ナルコレプシーは居眠りの反復と、情動脱力発作を中核症状とする睡眠障害である。典型例をナルコレプシータイプ１(NT1)と呼ぶ。覚醒性オレキシン神経細胞の消失と、脳脊髄液(CSF)中のオレキシンA濃度の異常低値がナルコレプシーの病態基盤とされる。ナルコレプシーの症状は視床下部のflip-flopモデルでよく説明できる。これは視床下部の視索前野に局在する睡眠中枢と、モノアミン系の覚醒神経系諸核が相互に抑制性入力を行うことに基づき、睡眠と覚醒はいずれか一方の状態で安定し中間的状態は不安定であることを説明する。オレキシン神経は睡眠覚醒切替スイッチを覚醒側に押す役割をもつが、オレキシン神経入力がなくなると、1.覚醒維持が困難となり頻回の居眠りが生じること、2.覚醒とレム睡眠の中間的ねぼけ状態が遷延することで「レム睡眠乖離症状」とよばれる情動脱力発作や睡眠麻痺・入眠時幻覚が生じること、が説明できる。

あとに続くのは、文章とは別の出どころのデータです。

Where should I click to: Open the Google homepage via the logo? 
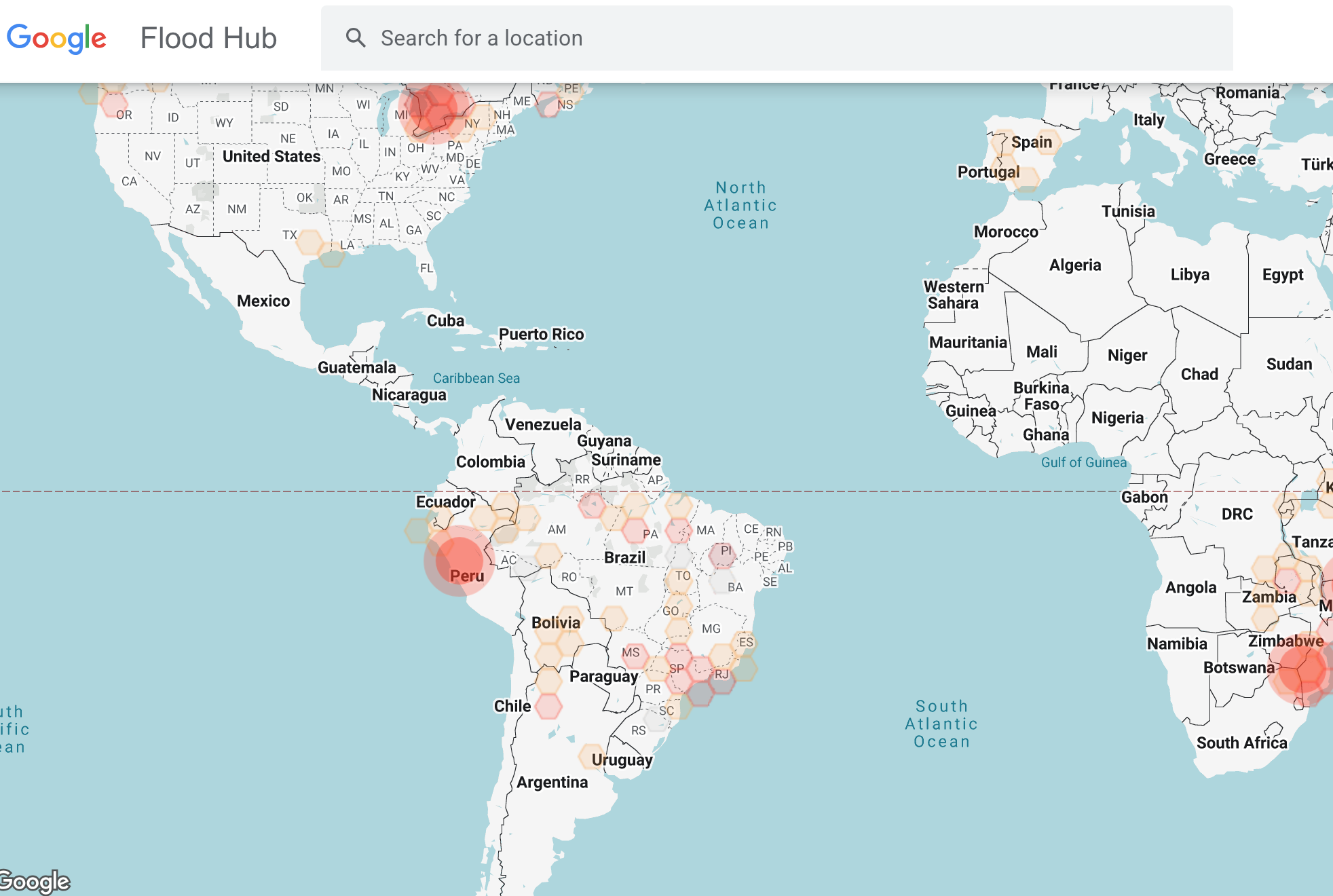[58, 37]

ナルコレプシーの病態へのヒスタミン神経の関与は議論がある。CSF中のヒスタミン濃度がナルコレプシーで低下するとの報告(Nishino et al, Kanbayashi et al Sleep 2009：HPLC解析)と不変とする報告(Dauvilliers Sleep２０１２：質量分析)がある。我々はCSFを用いたmetabolome解析を行い、NT1でヒスチジンが増加すること、HPLC法でヒスチジン増加とヒスタミン低下を確認した(Shimada Sleep 2020)。またナルコレプシー死後脳における結節乳頭核(TMN)ヒスタミン神経細胞数が倍増すること(John et al, Valko et al Ann Neurol 2013)も判明している。一方、オレキシン欠損ナルコレプシーモデルマウスではTMN神経数の代償性の増加報告(Valko AnnNeurol 2013)と、不変との報告(Melzi BrainPatho 2022)がある。ナルコレプシーでヒスタミン神経数が増加する理由は不明であるが、何らかの理由でHDC機能不全が生じ、ヒスタミン生合成が障害されると考えるのが妥当だろう。
ナルコレプシー治療薬としてヒスタミンH3逆作動薬ピトリサントがEUと米国で承認された。H3受容体はシナプス前膜に存在し、恒常的活性によりヒスタミンの合成・遊離を抑制している。ピトリサントはH3受容体阻害により、ヒスタミンとその他の神経伝達物質遊離を高め多彩な作用をもたらす。ピトリサントは他の中枢刺激薬と同等の効果と高い安全性を示し、EU、米国の治療ガイドラインにも記述されている。本邦でも治験が開始され今後が期待される。